We are facing a bullying crisis in America.
According to stopbullying.gov, “between 1 in 4 and 1 in 3 U.S. students say they have been bullied at school.”
Promundo, a global leader in engaging men and boys to promote gender justice and prevent violence against women, recently released a study about masculinity and bullying. The research explores the drivers and consequences of bullying among young men in the U.S. Needless to say, it does not paint a pretty picture.
The study was created with the support of Axe, Unilever’s leading male grooming brand as part of their Find Your Magic Initiative; which aims to break the cycle of toxic masculinity by providing guys with resources to live more freely.
Why a study about masculinity and bullying?
When I questioned Axe’s representatives about the nature of their partnership with Promundo and the objectives of the study, here is what they said:
“We partnered with Promundo – along with other experts in this space – because toxic masculinity and bullying are deeply complex and impactful issues. We wanted to have a clear understanding of the challenges guys are facing today, as well as how we can best help them overcome these challenges to confidently embrace and express their true selves.
To this end, we commissioned several studies from gender-equality research experts Promundo. The first study, published last year, “The Man Box: A Study on Being a Young Man in the US, UK and Mexico,” truly opened our eyes to the set of rigid expectations imposed by society that tells guys there’s only one way to be “a man.”
This year’s research, “The Bullying Crisis,” then takes those findings a step further to explore one of the key negative behaviors that stems from the pressures of the “man box” – bullying.”
What a great example of corporate responsibility!
27 Disturbing Statistics About Masculinity And Bullying
The study is thorough and offers many insights about the drivers and consequences of bullying among young men. I have listed below 27 of the most disturbing statistics about masculinity and bullying that I found inside the report.
The goal is not to be alarmist. The goal is to expose the morbid normalcy of bullying among boys. I truly hope these figures will open your eyes and inspire you to take and interest and read the study.
In terms of “bullying” (*):
1. 63% reported being shoved, pushed, or blocked;
2. 16% reported experiencing this form of physical violence in the previous month;
3. 55% said their property had been destroyed, stolen, or sabotaged at least once;
4. 32% reported that they had ever shoved, pushed, or blocked someone’s way;
5. 33% of the sample reported experiencing some physical beating;
6. 21% reported ever using such physical violence;
7. 75% of the young men reported that they had been verbally bullied because of the way they look or dress;
8. 40% said they had called someone mean names or insulted them because of the way they look or dress;
In terms of “indirect bullying” (*):
9. 76% reported ever experiencing someone spreading false gossip or rumors about them;
10. 32% said they had ever used this form of bullying;
11. 66% of respondents reported that someone had ever made fun of them because of their hobbies or interests…

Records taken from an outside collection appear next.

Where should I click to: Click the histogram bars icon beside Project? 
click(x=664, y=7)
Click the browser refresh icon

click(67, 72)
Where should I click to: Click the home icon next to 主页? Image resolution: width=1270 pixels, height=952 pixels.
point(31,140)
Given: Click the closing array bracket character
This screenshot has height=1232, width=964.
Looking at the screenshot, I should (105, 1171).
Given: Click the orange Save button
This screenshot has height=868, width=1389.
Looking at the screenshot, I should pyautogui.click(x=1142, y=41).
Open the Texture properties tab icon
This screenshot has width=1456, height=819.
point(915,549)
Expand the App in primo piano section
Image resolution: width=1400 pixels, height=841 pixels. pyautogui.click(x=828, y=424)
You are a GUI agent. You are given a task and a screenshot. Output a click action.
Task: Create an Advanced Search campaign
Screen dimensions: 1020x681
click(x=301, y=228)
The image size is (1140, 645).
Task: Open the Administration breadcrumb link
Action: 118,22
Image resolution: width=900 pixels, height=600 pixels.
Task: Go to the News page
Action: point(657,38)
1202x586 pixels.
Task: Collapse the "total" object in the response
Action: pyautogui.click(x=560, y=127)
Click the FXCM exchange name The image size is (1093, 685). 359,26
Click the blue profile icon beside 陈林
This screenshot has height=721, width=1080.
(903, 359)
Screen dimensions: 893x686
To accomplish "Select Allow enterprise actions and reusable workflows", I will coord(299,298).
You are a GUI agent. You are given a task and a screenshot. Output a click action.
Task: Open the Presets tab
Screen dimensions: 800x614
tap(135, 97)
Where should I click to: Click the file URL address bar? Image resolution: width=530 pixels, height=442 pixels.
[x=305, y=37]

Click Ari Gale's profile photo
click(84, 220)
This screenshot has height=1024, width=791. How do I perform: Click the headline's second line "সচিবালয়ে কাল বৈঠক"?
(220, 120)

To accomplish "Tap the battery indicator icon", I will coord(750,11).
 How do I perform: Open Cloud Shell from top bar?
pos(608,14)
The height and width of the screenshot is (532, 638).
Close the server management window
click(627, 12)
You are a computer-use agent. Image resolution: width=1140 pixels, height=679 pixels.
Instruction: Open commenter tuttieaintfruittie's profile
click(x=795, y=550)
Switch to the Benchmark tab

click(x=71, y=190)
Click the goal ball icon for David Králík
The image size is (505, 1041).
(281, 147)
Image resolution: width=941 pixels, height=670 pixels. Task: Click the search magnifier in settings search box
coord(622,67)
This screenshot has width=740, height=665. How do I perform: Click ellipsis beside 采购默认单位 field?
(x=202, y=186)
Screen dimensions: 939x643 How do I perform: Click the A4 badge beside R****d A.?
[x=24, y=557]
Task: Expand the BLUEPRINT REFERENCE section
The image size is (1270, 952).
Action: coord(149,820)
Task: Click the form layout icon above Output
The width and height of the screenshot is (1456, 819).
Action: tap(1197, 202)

12. … with 33% percent having ever done this;
13. 41% of young men reported ever experiencing social exclusion based on the way they look or dress;
14. 42% reported being made fun of because of their sexual orientation;
15. 24% reported they had been deliberately ignored or excluded because of their race or ethnicity;
* General bullying experiences and practices are divided into “direct bullying” – referring to forms of physical and verbal bullying – and “indirect bullying” – referring to forms of social and relational bullying.
In terms of witnessing bullying:
16. 60% reported having witnessed someone hitting a peer, classmate, or coworker with a fist or beating someone up;
17. 63% of the young men reported having seen others destroy, steal, or sabotage someone else’s property;
18. 87% had witnessed others calling someone mean names or insulting the way they look or dress;
19. 85% reported witnessing false gossip or rumors being spread;
20. 71% witnessing someone being made fun of because of their sexual orientation;
21. 57% witnessing someone being deliberately excluded because of the way they look or dress;
In terms of Cyberbullying:
22. 44% of the sample reported posting unflattering images of someone on the internet without their approval;
23. 42% of the sample reported making negative comments about someone’s appearance on social media;
24. 10% of the sample had experienced at least one form of cyberbullying in the previous month alone;
In terms of witnessing Cyberbullying:
25. 62% reported having witnessed someone post negative comments;
26. 51% reported having seen someone post a photo or video to make fun of someone based on their appearance;
27. 57% said they had witnessed negative posts about someone’s sexual orientation;
Source: Gupta, T., and Heilman, B. (2018). The Bullying Crisis: Drivers and Consequences Among Young Men in the US. Washington, DC and London: Promundo-US and Unilever.
About the sample:
The sample consisted of 1,068 men aged 18 to 24 residing in the United States. The sample was selected to be representative of young men from all income, educational, and ethnic groups – as well as from urban and rural settings – across all geographic regions of the United States.